▶ _The request_
Copy the friendship post from "2. Regular Friends: When" to "your own home.", swapping "social buddies" for "activity companions".

▶ _Source passage_
=====
Friends are very important feature in our lives, every day we spend time with our friends and interact with them either on social media or Face to Face meetings. Some persons don’t have friends at all or have little and those friends don’t cherish them, it’s very heart breaking to note that the solutions to these problem has been sorted out a long time ago but it still doesn’t find a complete solution.
This blog post will help you to make GOOD friends the ones that cherish you as you do as well. But finding these friends may be intimidating sometimes but the rewards are too good to miss, but before we sort out the tips it’s important for you to know that there are 3 types of friends
1. Hi-bye Friends: These are the types of friends also known as Acquaintances; they are the ones you see at school or work, because where you are calls for it. You say Hi when you see each other and you say bye at the end of the day. When you leave that place the relationship dies down after you stop seeing each other or you leave the place that brings you together. The relationship never lasts after that removal of the context. I.e. when you graduate or leave work.
2. Regular Friends: When social activities pops up you meet up every now and then they could be nicked named social buddies. You guys may talk about general topics under the sun or in your own home.
3. True Soul Friends: A.K.A Best friends. They are your true buddies; you can talk to them about anything. You may not meet every day but that doesn’t matter as the strength of the friendship is not determined by the frequency of meeting, rather it’s more than that. You can trust them to be there for you when you need help and they will go extra mile for you
Most of us want to make Regular friends and if possible True soul Friends, we may have a lot of Hi- bye friends but we can turn those hi bye friends to true friends as we always wanted. Below are the tips on how to do that or probably make new ones.
1. Realize your Fear is In Your head.
The First thing to do is to imagine you meeting new people in another perspective. Some of us see meeting new people as a scary thing. We are usually more concerned about making a good impression to make sure the person will like us, how we can keep the conversation going and interesting. But if you think more about it, it becomes scarier. If we are shy towards others it’s because of fear.
But the truth is while you are worried about the impression you will make they too are worried about the impression they will make as well; they are just as scared as you are.
=====
▶ _Given data_
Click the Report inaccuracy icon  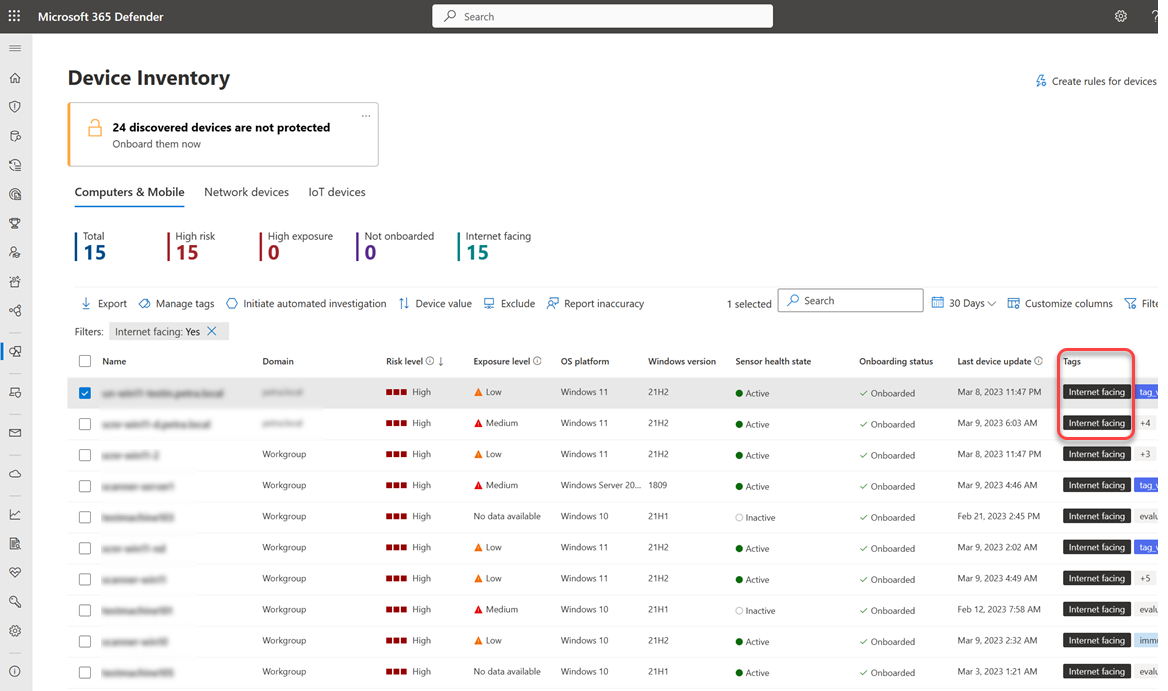(x=553, y=303)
=====
▶ _Correct answer_
2. Regular Friends: When social activities pops up you meet up every now and then they could be nicked named activity companions. You guys may talk about general topics under the sun or in your own home.